Update: I want the fastest performing method since the list is long
Using itertools.repeat with chain is the most efficient using python 2:
In [13]: l = [choice(l) for _ in xrange(1000000)]
In [14]: timeit list(itertools.chain(*[[i[0]]*len(i) for i in l]))
1 loops, best of 3: 416 ms per loop
In [15]: timeit [i[0] for i in l for _ in xrange(len(i))]
1 loops, best of 3: 245 ms per loop
In [16]: timeit list(itertools.chain.from_iterable(repeat(i[0],len(i)) for i in l))
1 loops, best of 3: 223 ms per loop
In [17]: timeit [i for x in l for i in [x[0]]*len(x)]

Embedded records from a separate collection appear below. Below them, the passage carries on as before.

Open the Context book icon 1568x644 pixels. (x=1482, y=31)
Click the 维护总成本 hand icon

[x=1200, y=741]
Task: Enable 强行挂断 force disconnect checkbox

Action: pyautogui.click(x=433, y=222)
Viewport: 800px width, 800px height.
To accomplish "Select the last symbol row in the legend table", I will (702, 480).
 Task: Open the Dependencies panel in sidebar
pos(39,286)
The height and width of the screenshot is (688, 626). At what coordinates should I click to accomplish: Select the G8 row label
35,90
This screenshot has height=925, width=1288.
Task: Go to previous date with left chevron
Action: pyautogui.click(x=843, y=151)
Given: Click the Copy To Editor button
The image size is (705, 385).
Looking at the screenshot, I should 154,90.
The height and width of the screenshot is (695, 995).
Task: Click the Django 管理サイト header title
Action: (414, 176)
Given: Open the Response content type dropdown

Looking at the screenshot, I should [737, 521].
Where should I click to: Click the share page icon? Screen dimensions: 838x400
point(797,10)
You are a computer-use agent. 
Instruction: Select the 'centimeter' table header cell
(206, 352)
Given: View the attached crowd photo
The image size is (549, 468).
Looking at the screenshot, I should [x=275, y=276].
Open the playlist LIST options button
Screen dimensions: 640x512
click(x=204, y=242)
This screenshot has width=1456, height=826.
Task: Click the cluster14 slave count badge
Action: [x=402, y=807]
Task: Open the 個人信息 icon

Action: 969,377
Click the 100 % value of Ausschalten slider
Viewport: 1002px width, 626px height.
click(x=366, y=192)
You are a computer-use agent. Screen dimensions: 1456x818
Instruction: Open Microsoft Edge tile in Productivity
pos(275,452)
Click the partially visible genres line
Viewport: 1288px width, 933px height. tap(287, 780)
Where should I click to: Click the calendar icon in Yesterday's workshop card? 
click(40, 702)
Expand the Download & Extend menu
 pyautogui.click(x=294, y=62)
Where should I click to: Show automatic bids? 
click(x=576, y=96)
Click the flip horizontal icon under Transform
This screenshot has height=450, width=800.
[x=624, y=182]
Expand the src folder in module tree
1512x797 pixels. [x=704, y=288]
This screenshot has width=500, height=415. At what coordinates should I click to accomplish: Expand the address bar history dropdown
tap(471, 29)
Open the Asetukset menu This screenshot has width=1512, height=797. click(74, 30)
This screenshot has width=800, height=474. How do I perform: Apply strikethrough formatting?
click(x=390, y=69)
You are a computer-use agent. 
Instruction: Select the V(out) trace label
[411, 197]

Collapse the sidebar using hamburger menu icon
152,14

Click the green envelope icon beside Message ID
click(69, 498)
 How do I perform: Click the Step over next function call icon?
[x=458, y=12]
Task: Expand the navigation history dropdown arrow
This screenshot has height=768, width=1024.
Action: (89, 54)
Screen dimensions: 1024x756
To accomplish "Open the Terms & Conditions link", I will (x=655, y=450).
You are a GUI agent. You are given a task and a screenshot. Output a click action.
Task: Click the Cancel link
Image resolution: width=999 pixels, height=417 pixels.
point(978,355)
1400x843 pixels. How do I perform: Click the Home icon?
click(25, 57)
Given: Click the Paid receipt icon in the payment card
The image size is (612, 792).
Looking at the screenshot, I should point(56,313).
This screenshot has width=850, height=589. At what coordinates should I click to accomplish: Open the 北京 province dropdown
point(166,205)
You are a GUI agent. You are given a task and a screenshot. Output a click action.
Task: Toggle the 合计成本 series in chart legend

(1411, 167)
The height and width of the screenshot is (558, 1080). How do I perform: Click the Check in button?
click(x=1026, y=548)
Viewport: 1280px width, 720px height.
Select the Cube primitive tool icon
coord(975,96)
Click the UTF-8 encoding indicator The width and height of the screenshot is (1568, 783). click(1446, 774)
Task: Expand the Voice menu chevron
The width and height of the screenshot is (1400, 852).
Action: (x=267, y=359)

1 loops, best of 3: 332 ms per loop
Interestingly using python3, using a list instead of a generator expression is faster:
In [8]: timeit list(chain.from_iterable(repeat(i[0], len(i)) for i in l))
1 loops, best of 3: 372 ms per loop
In [9]: timeit [i[0] for i in l for _ in range(len(i))]
1 loops, best of 3: 433 ms per loop
In [10]: timeit list(chain.from_iterable([repeat(i[0],len(i)) for i in l]))
1 loops, best of 3: 296 ms per loop
In [11]: timeit list(chain(*[[i[0]]*len(i) for i in l]))
1 loops, best of 3: 460 ms per loop
In [12]: timeit [i for x in l for i in [x[0]]*len(x)]
1 loops, best of 3: 348 ms per loop
If you want a compromise between time and space then iterate over the chain object getting an element at a time:
In [18]: %%timeit
for ele in chain.from_iterable([repeat(i[0],len(i)) for i in l]):
pass
....:
1 loops, best of 3: 306 ms per lo